July 18, 2017
by james sturz | July 3, 2014 | People
Power couple Rachelle Hruska and Sean MacPherson revel in the nature and slower pace of the island’s easternmost point.
Rachelle Hruska and Sean MacPherson at home in Montauk.
Rachelle Hruska, cofounder of the website Guest of a Guest, and her husband, hotelier and restaurateur Sean MacPherson, have been watching Montauk’s transformation over the past 12 years—and even helping to nudge it along. MacPherson’s hotels and restaurants include The Crow’s Nest Inn & Restaurant in Montauk, in addition to six others in Manhattan, the newest being The Ludlow Hotel. Guest of a Guest, which chronicles events around the globe, started its Hamptons site in 2008 and relaunched its global site this past April. It now averages 3 million page views per month. The couple’s greatest ventures include their 2-year-old and 7-month-old sons, Maxwell and Dash, and homes in Manhattan’s West Village and Montauk’s Ditch Plains. Here MacPherson and Hruska talk about their favorite East End spots.
“We come out here for the beach, to hike and surf, and to commune with nature. The untouched, undeveloped beauty in Montauk is ultimately its great power and the one thing that really differentiates it from the rest of the Hamptons. It’s more bohemian, with a rawer aesthetic that speaks to us both.
Naturally Good Foods & Cafe, a health food store that also serves breakfast and lunch.
“Our house was built in 1964, the same year that Sean was born, and it’s somewhere between a fort and a shack. But we immediately liked it because it’s right by the water, and just so clearly a change of pace from our life in downtown Manhattan. There’s real physical drama out here, and so much romance to being by the bluffs and far out into the sea. For us, the end of the road is such a desirable place to be.
“We love Culloden Point because it’s a beautiful beach that feels as if you could be discovering it—in fact, we discovered it together. There’s water wherever you look, and it feels like it could be 500 years ago. There’s great history, too. The Amistad anchored there in 1839, when some of the enslaved Africans who revolted and took over the ship went to shore for provisions in Montauk, and the HMS Culloden, which gave the point its name, ran aground there in 1781 while chasing a French frigate. We come out with our kids because there aren’t really any waves on the sound and they can look for treasure all across the beach.
“Navy Beach is just down the road from there, and it’s a really great spot for lunch. Boats come up, and you can eat with your feet in the sand. It’s just a perfect place for a proper meal with a glass of wine and to spread out for the day with your family for a long lunch on the restaurant’s private beach. And if you come later, you can catch the sunset.
Hruska and MacPherson in Shadmoor State Park.
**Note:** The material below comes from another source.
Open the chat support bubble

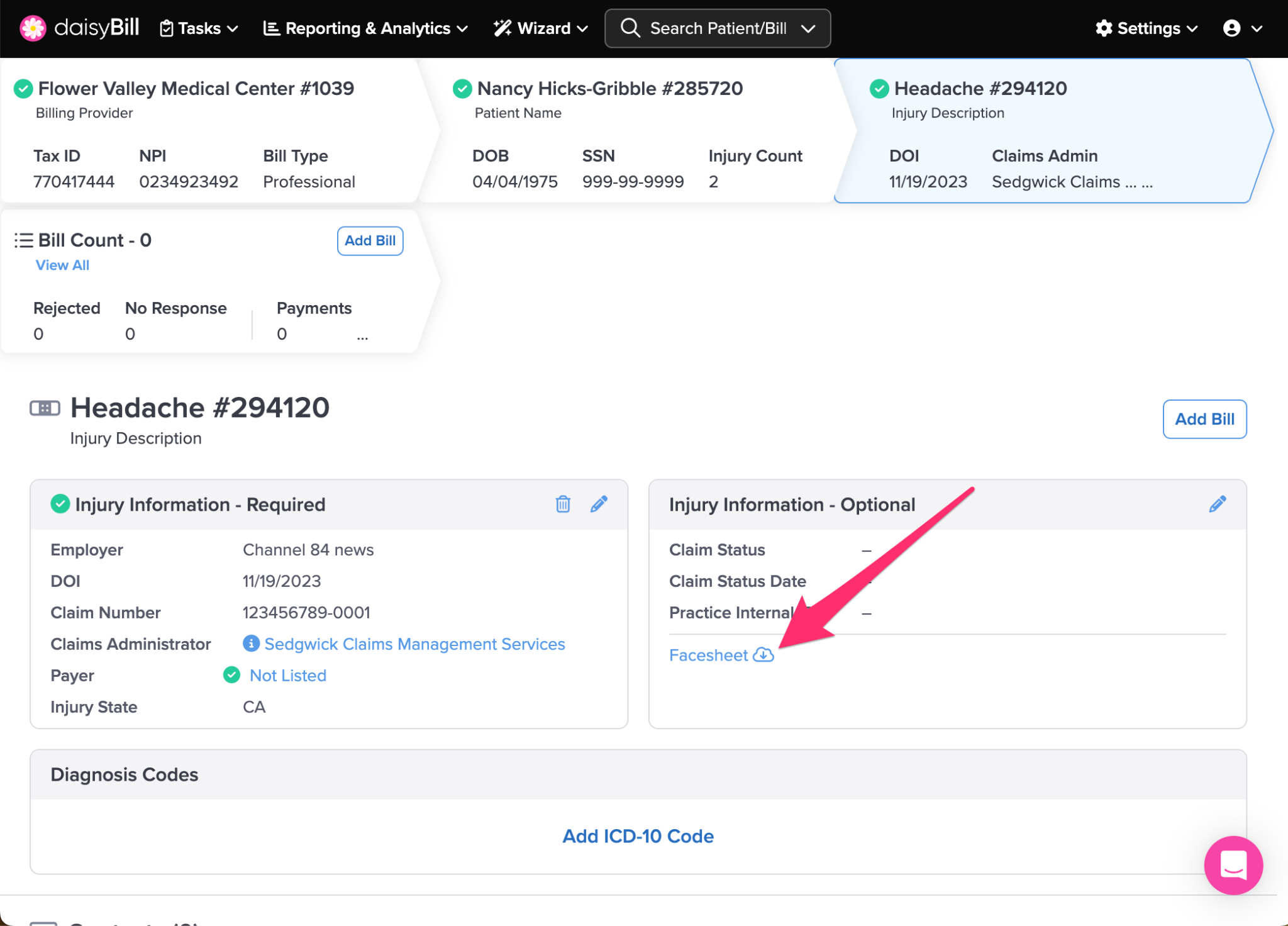pos(1233,865)
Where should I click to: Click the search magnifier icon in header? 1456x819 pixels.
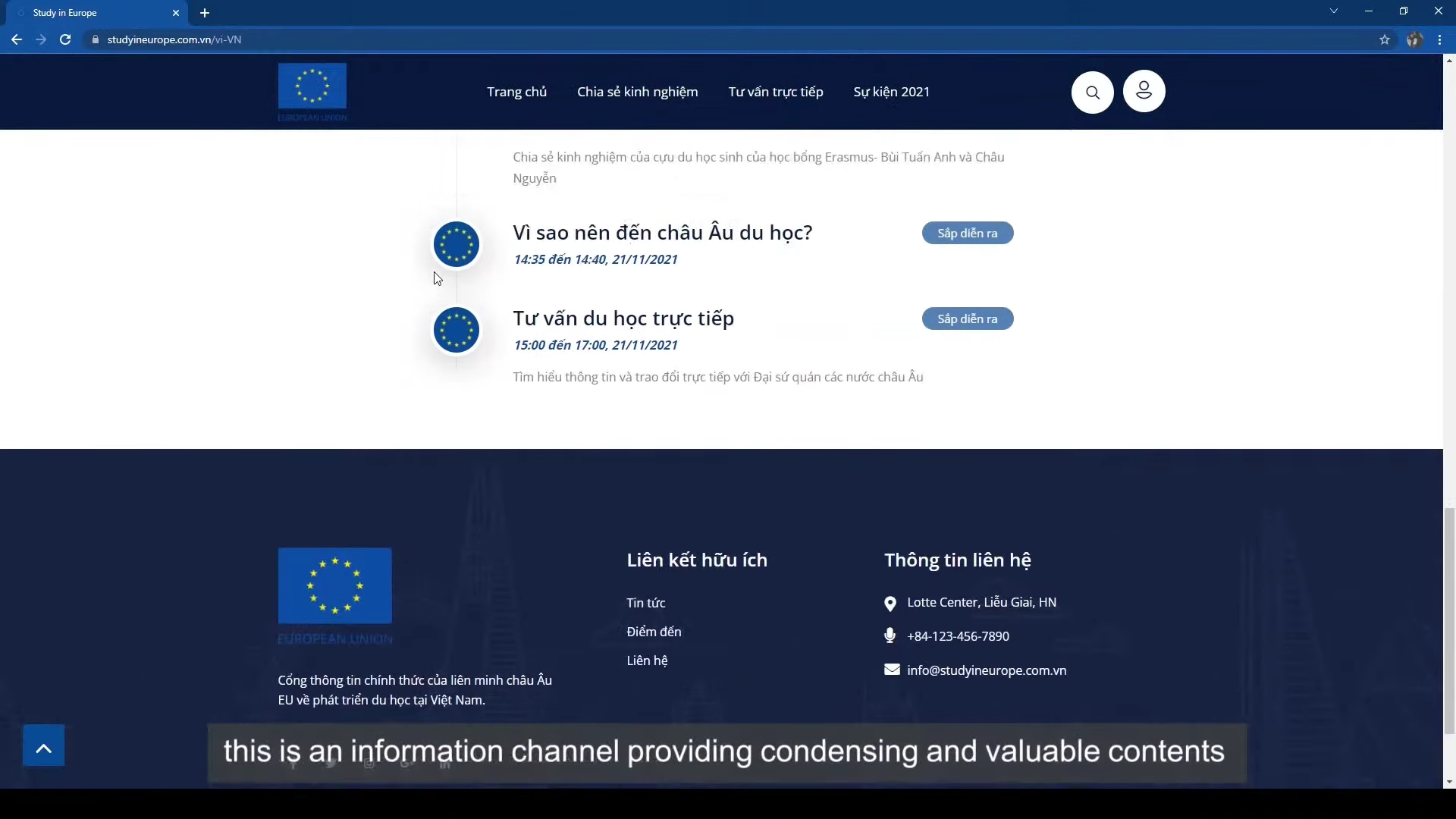pyautogui.click(x=1092, y=93)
“Another place that’s just a little farther west is The Fish Farm. You could call it ‘Old Montauk,’ but it’s just very unusual and otherworldly. They raise fish—so it gets all the fish-farming wafts from that—but they also breed Rhodesian ridgebacks. In addition, they have a little stand where they serve food right on the water. There’s nothing like it on all of Long Island, and it’s really worth a stop.
“Nature’s what speaks to us out here, so Shadmoor State Park is another must. Its trails go right along the cliffs, with the ocean as the backdrop, so it’s just breathtaking and spectacular. And then, like Culloden, it has all this history, because there are two concrete bunkers from World War II, so it’s all this natural beauty and bluffs unlike anywhere else on Long Island, with this odd bit of history peppered in. It’s great for running, and you feel like you’re in an episode of Lost. Camp Hero St ate Park is also a favorite because it offers a chance to connect with Montauk’s raw land and drama. There’s really good surf at the lighthouse, and the idea that right there the Atlantic splits in to the sound is so potent. Plus there’s more connection to the military past and the conspiracy theories around the Montauk Project and experiments with time travel.
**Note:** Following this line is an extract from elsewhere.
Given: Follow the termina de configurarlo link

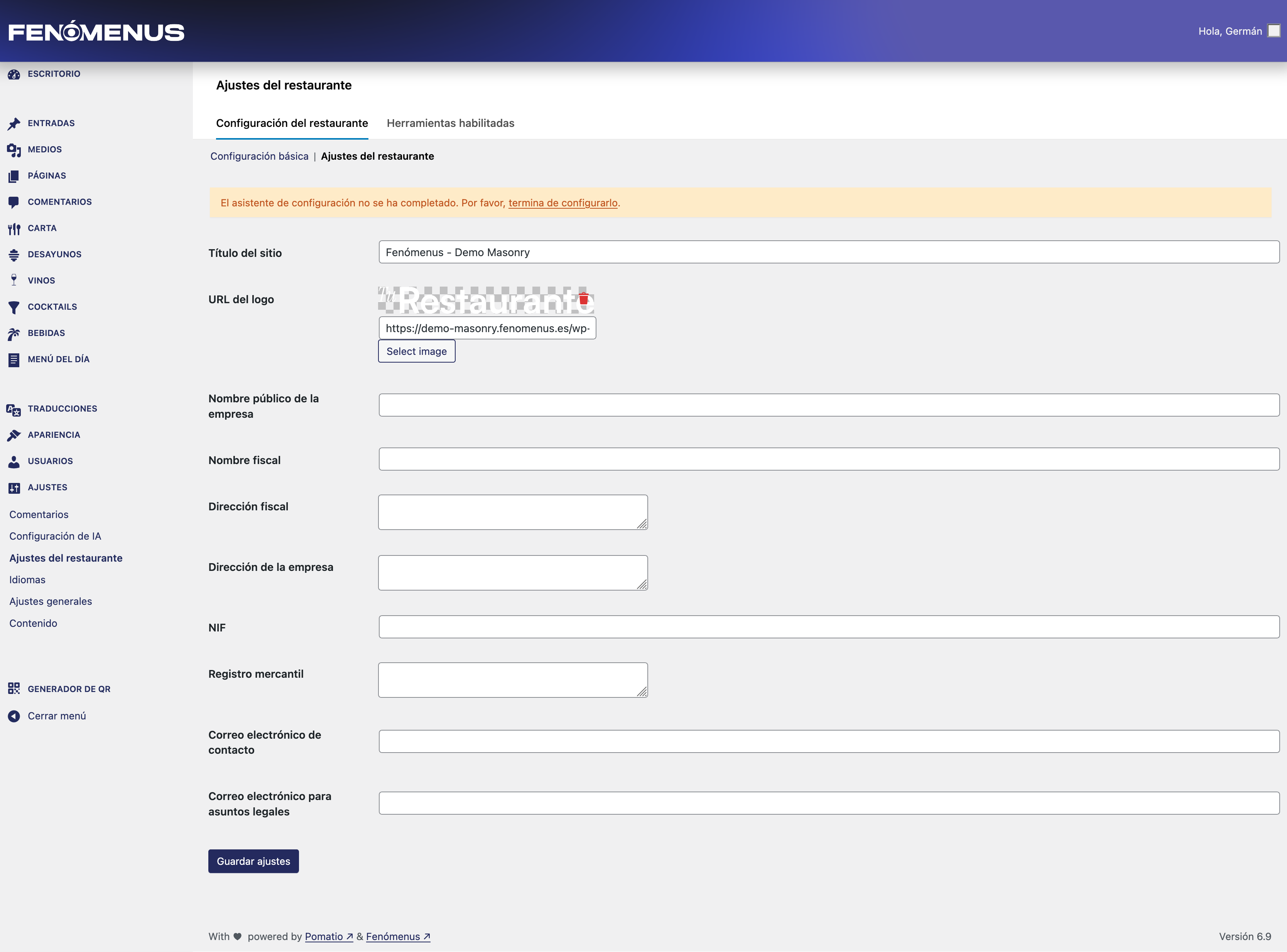Looking at the screenshot, I should click(562, 203).
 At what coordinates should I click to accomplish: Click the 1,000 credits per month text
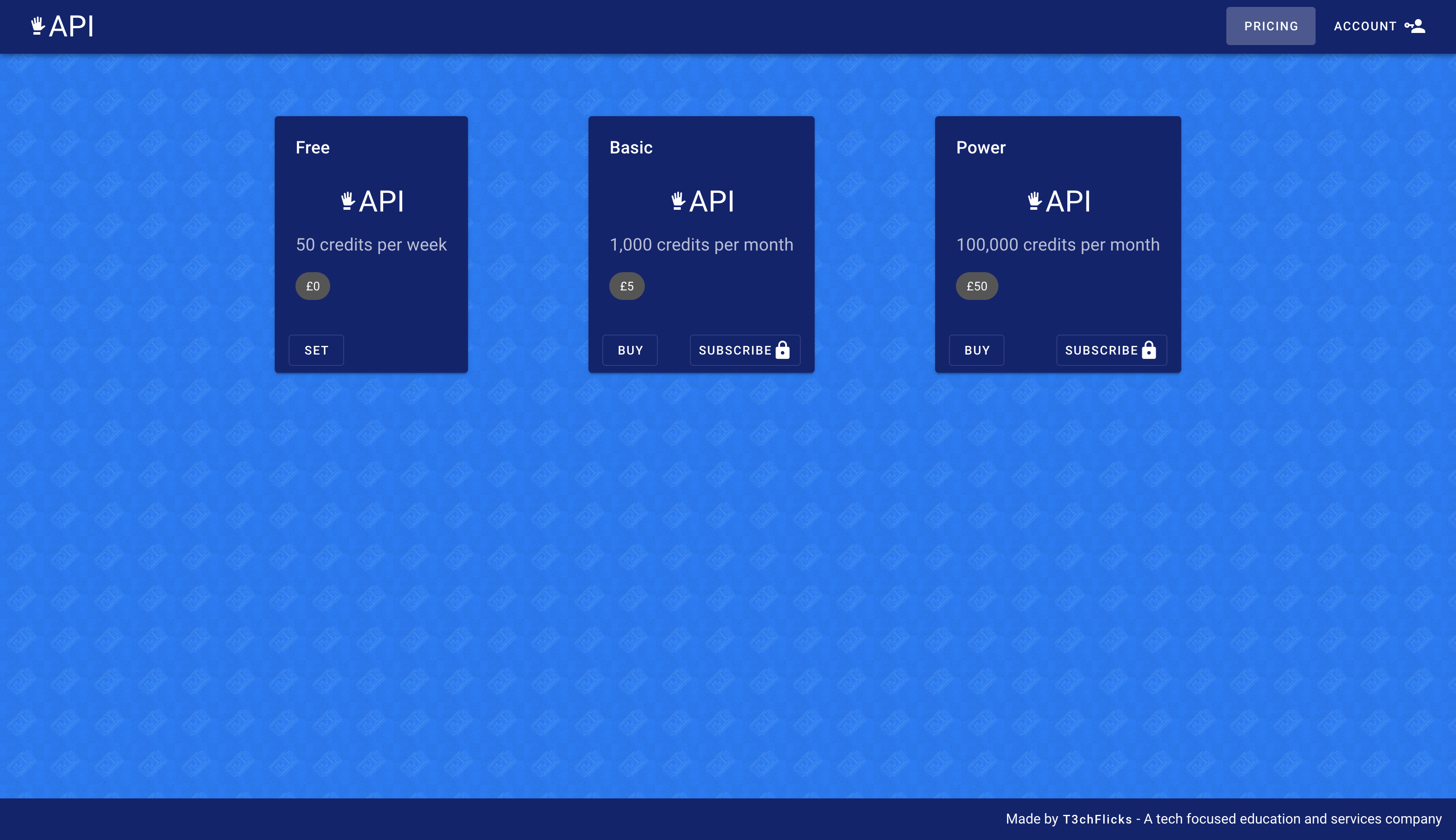click(x=701, y=244)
The backyard of The Crow’s Nest Inn & Restaurant.
“That sense of the past is what we love about Montauk, even if it exists very much in the present, too. John’s Drive-In is a perfect example of that. Outside it has the semiotics of a greasy spoon, but inside it has the best ice cream on Long Island. And a lot of local kids work there, so it’s a great place to find babysitters. But Naturally Good Foods & Cafe is probably where we go more than anywhere else. The food is really good, but it also touches a little part of Sean’s childhood in Malibu, because there’s always a little hippie culture to health food stores, and those are his roots (even if he’s moved pretty far from them now). We both order The Bruce, which is fresh yellowfin tuna salad with avocado and cheddar on sprouted wheat.
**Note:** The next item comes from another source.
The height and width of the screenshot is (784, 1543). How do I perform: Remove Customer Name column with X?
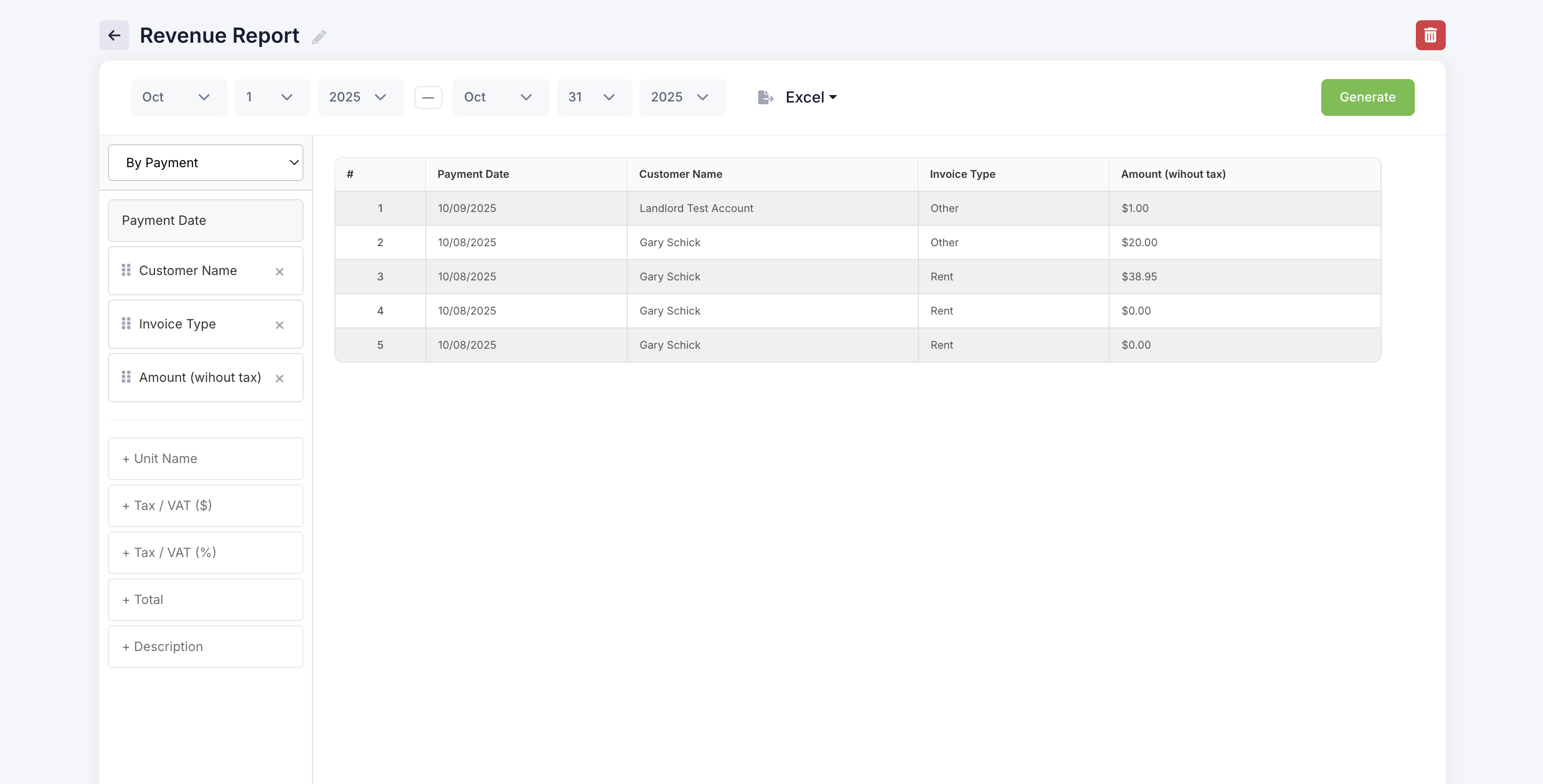click(279, 272)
The Crow’s Nest’s gift shop.
“And then there’s The Crow’s Nest, which has become our roots, too. It’s been there since the ’70s, so we brought it back to its essence. It started as a labor of love, because who wants responsibility in the place they go to get away from responsibility? But it’s always been a place we enjoy. And maybe part of it is that summer is so precious, so people come out to the Hamptons in a good mood, to enjoy themselves. Everyone’s happy, they’re celebrating, and that lightness is welcome.”